The experience thereon only doubles-down with this same regurgitated process sadly. Continuing to hammer down the necessity to activate switches and follow particular paths, leading to even more switches to activate and buttons to press. Wherein one might mistake the game as eventually leading you to some pinnacle reveal or a crucial point in the story, but alas is but mere naval-gazing. Not quite pretentious, yet sadly a game that seems almost too pleased with itself — and seemingly its ability to replicate the awe and wonder of games past. There is a temporary charm and intrigue to be had when an activated machine has a particular section of platforming wind, skew and reconfigure itself to form a completely different shape or path to follow, but regardless of how elaborate the set-pieces may be — giant swathes of ground opening up or closing to reveal entirely new regions to explore — the process, as stated, nearly always remains the same.

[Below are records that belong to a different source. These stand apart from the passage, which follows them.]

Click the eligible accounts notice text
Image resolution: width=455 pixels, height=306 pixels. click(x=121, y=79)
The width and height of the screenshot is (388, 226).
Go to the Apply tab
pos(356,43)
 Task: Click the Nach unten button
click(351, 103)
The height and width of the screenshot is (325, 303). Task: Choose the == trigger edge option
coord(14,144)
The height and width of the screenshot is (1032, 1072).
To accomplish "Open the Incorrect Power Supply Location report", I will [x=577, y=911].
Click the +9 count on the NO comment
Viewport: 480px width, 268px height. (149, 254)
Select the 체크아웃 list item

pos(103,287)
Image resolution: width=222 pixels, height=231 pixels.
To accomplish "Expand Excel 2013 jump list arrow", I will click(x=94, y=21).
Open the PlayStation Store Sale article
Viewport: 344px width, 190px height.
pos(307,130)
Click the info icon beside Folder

But if the utter lack of diversity with its puzzles is quick to grate once the former majesty of the game’s setting dwindles, the frustrating controls during such tight platforming sections, resurfaces at a near-lightning pace. On numerous occasions, there’ll be a perilous jump or timed reaction to get right that comes under heavy burden due in large parts to the game’s stiff sense of movement and odd juxtaposing of depth and distance. Even such simple means as a run-and-jump attempt are afflicted by Hob‘s control scheme; pushing a block becomes a wrestling match between yourself and the back-end automations that may assume you want to climb a block, when in fact you don’t.
Though it pains to proclaim such a promising title as this — given how obviously ambitious its world-building stands, how undeniably strange-but-enticing its organic-mechanical aesthetic is or how inviting the otherwise isolating ambience of its sound design is — Hob may well be one of the more disappointing showings for the genre this year when all is said and done. What starts off in its first half as a platformer rife with engaging mystery and many an incentive to know more quickly devolves into a rehashed and seemingly never-ending loop of puzzles unlocking puzzles unlocking more similarly-deprived puzzles without fruitful meaning or purpose. Though it tries to maintain the facade and continually promise greater things to come, it soon becomes apparent that Hob is somewhat deprived of an end goal — interested solely in the long-distant allure than it is the up-close-and-personal meaning and value behind it all.